- **AIM OF THE EXERCISE**
Please return all of the material exactly, with no line missing.

[EXERCISE INPUT]

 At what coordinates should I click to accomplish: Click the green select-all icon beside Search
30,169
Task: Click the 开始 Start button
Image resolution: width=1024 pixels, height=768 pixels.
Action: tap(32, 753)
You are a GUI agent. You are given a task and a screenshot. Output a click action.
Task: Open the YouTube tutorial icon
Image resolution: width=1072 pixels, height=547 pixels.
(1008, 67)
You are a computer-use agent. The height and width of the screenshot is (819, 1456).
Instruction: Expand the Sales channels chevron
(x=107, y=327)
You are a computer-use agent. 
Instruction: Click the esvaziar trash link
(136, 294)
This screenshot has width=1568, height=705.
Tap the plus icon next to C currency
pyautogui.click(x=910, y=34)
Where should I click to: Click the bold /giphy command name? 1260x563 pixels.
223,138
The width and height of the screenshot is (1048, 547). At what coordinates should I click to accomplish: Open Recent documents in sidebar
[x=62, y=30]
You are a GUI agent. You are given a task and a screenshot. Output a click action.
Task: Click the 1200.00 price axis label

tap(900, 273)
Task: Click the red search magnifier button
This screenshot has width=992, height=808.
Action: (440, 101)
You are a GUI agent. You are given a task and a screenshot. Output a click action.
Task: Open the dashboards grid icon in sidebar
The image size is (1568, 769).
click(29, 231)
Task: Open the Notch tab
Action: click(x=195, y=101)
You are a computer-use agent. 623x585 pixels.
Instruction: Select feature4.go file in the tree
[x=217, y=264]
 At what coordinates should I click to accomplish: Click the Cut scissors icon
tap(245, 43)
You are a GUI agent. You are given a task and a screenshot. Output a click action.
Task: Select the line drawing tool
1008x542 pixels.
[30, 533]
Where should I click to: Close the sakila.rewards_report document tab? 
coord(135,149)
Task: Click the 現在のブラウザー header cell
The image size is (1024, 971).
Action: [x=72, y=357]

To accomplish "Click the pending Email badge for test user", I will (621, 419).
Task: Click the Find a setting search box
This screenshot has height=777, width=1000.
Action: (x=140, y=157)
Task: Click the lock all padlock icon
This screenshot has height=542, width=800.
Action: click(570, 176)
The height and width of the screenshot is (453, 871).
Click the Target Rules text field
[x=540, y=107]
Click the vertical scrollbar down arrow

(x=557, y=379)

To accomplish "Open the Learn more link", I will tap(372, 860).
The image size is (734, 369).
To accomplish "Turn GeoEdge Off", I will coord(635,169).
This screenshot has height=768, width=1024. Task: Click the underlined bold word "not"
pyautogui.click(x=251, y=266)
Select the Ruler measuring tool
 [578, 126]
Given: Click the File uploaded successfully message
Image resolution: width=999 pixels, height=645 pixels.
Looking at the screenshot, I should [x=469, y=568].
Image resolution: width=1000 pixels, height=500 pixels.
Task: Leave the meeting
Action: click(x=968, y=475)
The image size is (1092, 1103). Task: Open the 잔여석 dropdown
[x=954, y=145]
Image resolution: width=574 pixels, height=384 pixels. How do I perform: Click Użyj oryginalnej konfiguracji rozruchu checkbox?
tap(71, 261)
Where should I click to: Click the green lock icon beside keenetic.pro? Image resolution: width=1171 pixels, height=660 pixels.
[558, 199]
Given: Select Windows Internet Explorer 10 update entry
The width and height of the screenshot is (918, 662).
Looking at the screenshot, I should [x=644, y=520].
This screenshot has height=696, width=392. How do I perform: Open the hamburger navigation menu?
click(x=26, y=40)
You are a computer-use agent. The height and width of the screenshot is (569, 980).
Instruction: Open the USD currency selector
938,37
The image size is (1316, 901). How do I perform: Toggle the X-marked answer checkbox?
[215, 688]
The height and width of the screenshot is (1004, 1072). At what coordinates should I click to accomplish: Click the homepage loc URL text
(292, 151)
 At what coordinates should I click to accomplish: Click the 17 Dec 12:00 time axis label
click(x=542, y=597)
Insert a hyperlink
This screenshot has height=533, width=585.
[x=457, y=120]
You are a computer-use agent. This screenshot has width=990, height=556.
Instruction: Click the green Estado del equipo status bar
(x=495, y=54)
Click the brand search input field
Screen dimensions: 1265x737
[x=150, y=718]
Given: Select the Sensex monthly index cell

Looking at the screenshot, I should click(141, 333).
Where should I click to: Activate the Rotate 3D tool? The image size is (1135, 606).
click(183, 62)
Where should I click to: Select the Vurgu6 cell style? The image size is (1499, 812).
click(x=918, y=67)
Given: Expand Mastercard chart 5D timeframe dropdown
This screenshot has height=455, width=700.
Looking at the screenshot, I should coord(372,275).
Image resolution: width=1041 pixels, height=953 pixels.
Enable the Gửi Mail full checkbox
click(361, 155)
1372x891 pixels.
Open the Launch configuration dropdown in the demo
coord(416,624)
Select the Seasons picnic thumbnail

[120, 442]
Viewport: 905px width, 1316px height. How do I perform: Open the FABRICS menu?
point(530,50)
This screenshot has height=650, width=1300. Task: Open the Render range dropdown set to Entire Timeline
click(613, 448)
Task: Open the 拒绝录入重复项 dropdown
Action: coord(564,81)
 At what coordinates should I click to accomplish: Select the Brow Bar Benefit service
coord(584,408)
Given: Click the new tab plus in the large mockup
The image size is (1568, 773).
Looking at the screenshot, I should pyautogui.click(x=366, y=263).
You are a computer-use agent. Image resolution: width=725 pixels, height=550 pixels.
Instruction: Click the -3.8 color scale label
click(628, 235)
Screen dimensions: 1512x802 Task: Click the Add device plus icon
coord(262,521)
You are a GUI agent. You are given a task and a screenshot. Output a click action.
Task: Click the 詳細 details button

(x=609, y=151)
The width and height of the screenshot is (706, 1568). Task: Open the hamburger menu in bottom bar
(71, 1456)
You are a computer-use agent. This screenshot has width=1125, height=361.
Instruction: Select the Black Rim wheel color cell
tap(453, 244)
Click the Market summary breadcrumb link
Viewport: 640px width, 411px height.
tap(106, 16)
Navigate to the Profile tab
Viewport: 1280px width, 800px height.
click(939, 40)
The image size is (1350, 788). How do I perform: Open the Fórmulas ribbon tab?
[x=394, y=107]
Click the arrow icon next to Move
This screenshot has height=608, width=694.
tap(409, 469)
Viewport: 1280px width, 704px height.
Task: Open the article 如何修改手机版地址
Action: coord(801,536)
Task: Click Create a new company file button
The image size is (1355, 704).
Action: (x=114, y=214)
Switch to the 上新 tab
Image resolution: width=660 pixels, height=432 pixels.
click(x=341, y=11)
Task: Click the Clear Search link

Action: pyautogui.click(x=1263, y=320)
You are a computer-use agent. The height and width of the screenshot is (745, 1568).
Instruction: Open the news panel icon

[/EXERCISE INPUT]

- **RESPONSE TO THE TASK**
 At what coordinates should I click to accomplish: Click the green select-all icon beside Search
30,169
Task: Click the 开始 Start button
Image resolution: width=1024 pixels, height=768 pixels.
Action: tap(32, 753)
You are a GUI agent. You are given a task and a screenshot. Output a click action.
Task: Open the YouTube tutorial icon
Image resolution: width=1072 pixels, height=547 pixels.
(1008, 67)
You are a computer-use agent. The height and width of the screenshot is (819, 1456).
Instruction: Expand the Sales channels chevron
(x=107, y=327)
You are a computer-use agent. 
Instruction: Click the esvaziar trash link
(136, 294)
This screenshot has width=1568, height=705.
Tap the plus icon next to C currency
pyautogui.click(x=910, y=34)
Where should I click to: Click the bold /giphy command name? 1260x563 pixels.
223,138
The width and height of the screenshot is (1048, 547). At what coordinates should I click to accomplish: Open Recent documents in sidebar
[x=62, y=30]
You are a GUI agent. You are given a task and a screenshot. Output a click action.
Task: Click the 1200.00 price axis label

tap(900, 273)
Task: Click the red search magnifier button
This screenshot has width=992, height=808.
Action: (440, 101)
You are a GUI agent. You are given a task and a screenshot. Output a click action.
Task: Open the dashboards grid icon in sidebar
The image size is (1568, 769).
click(29, 231)
Task: Open the Notch tab
Action: click(x=195, y=101)
You are a computer-use agent. 623x585 pixels.
Instruction: Select feature4.go file in the tree
[x=217, y=264]
 At what coordinates should I click to accomplish: Click the Cut scissors icon
tap(245, 43)
You are a GUI agent. You are given a task and a screenshot. Output a click action.
Task: Select the line drawing tool
1008x542 pixels.
[30, 533]
Where should I click to: Close the sakila.rewards_report document tab? 
coord(135,149)
Task: Click the 現在のブラウザー header cell
The image size is (1024, 971).
Action: [x=72, y=357]

To accomplish "Click the pending Email badge for test user", I will (621, 419).
Task: Click the Find a setting search box
This screenshot has height=777, width=1000.
Action: (x=140, y=157)
Task: Click the lock all padlock icon
This screenshot has height=542, width=800.
Action: click(570, 176)
The height and width of the screenshot is (453, 871).
Click the Target Rules text field
[x=540, y=107]
Click the vertical scrollbar down arrow

(x=557, y=379)

To accomplish "Open the Learn more link", I will tap(372, 860).
The image size is (734, 369).
To accomplish "Turn GeoEdge Off", I will coord(635,169).
This screenshot has height=768, width=1024. Task: Click the underlined bold word "not"
pyautogui.click(x=251, y=266)
Select the Ruler measuring tool
 [578, 126]
Given: Click the File uploaded successfully message
Image resolution: width=999 pixels, height=645 pixels.
Looking at the screenshot, I should [x=469, y=568].
Image resolution: width=1000 pixels, height=500 pixels.
Task: Leave the meeting
Action: click(x=968, y=475)
The image size is (1092, 1103). Task: Open the 잔여석 dropdown
[x=954, y=145]
Image resolution: width=574 pixels, height=384 pixels. How do I perform: Click Użyj oryginalnej konfiguracji rozruchu checkbox?
tap(71, 261)
Where should I click to: Click the green lock icon beside keenetic.pro? Image resolution: width=1171 pixels, height=660 pixels.
[558, 199]
Given: Select Windows Internet Explorer 10 update entry
The width and height of the screenshot is (918, 662).
Looking at the screenshot, I should [x=644, y=520].
This screenshot has height=696, width=392. How do I perform: Open the hamburger navigation menu?
click(x=26, y=40)
You are a computer-use agent. The height and width of the screenshot is (569, 980).
Instruction: Open the USD currency selector
938,37
The image size is (1316, 901). How do I perform: Toggle the X-marked answer checkbox?
[215, 688]
The height and width of the screenshot is (1004, 1072). At what coordinates should I click to accomplish: Click the homepage loc URL text
(292, 151)
 At what coordinates should I click to accomplish: Click the 17 Dec 12:00 time axis label
click(x=542, y=597)
Insert a hyperlink
This screenshot has height=533, width=585.
[x=457, y=120]
You are a computer-use agent. This screenshot has width=990, height=556.
Instruction: Click the green Estado del equipo status bar
(x=495, y=54)
Click the brand search input field
Screen dimensions: 1265x737
[x=150, y=718]
Given: Select the Sensex monthly index cell

Looking at the screenshot, I should click(141, 333).
Where should I click to: Activate the Rotate 3D tool? The image size is (1135, 606).
click(183, 62)
Where should I click to: Select the Vurgu6 cell style? The image size is (1499, 812).
click(x=918, y=67)
Given: Expand Mastercard chart 5D timeframe dropdown
This screenshot has height=455, width=700.
Looking at the screenshot, I should coord(372,275).
Image resolution: width=1041 pixels, height=953 pixels.
Enable the Gửi Mail full checkbox
click(361, 155)
1372x891 pixels.
Open the Launch configuration dropdown in the demo
coord(416,624)
Select the Seasons picnic thumbnail

[120, 442]
Viewport: 905px width, 1316px height. How do I perform: Open the FABRICS menu?
point(530,50)
This screenshot has height=650, width=1300. Task: Open the Render range dropdown set to Entire Timeline
click(613, 448)
Task: Open the 拒绝录入重复项 dropdown
Action: coord(564,81)
 At what coordinates should I click to accomplish: Select the Brow Bar Benefit service
coord(584,408)
Given: Click the new tab plus in the large mockup
The image size is (1568, 773).
Looking at the screenshot, I should pyautogui.click(x=366, y=263).
You are a computer-use agent. Image resolution: width=725 pixels, height=550 pixels.
Instruction: Click the -3.8 color scale label
click(628, 235)
Screen dimensions: 1512x802 Task: Click the Add device plus icon
coord(262,521)
You are a GUI agent. You are given a task and a screenshot. Output a click action.
Task: Click the 詳細 details button

(x=609, y=151)
The width and height of the screenshot is (706, 1568). Task: Open the hamburger menu in bottom bar
(71, 1456)
You are a computer-use agent. This screenshot has width=1125, height=361.
Instruction: Select the Black Rim wheel color cell
tap(453, 244)
Click the Market summary breadcrumb link
Viewport: 640px width, 411px height.
tap(106, 16)
Navigate to the Profile tab
Viewport: 1280px width, 800px height.
click(939, 40)
The image size is (1350, 788). How do I perform: Open the Fórmulas ribbon tab?
[x=394, y=107]
Click the arrow icon next to Move
This screenshot has height=608, width=694.
tap(409, 469)
Viewport: 1280px width, 704px height.
Task: Open the article 如何修改手机版地址
Action: coord(801,536)
Task: Click Create a new company file button
The image size is (1355, 704).
Action: (x=114, y=214)
Switch to the 上新 tab
Image resolution: width=660 pixels, height=432 pixels.
click(x=341, y=11)
Task: Click the Clear Search link

Action: pyautogui.click(x=1263, y=320)
You are a computer-use agent. The height and width of the screenshot is (745, 1568).
Instruction: Open the news panel icon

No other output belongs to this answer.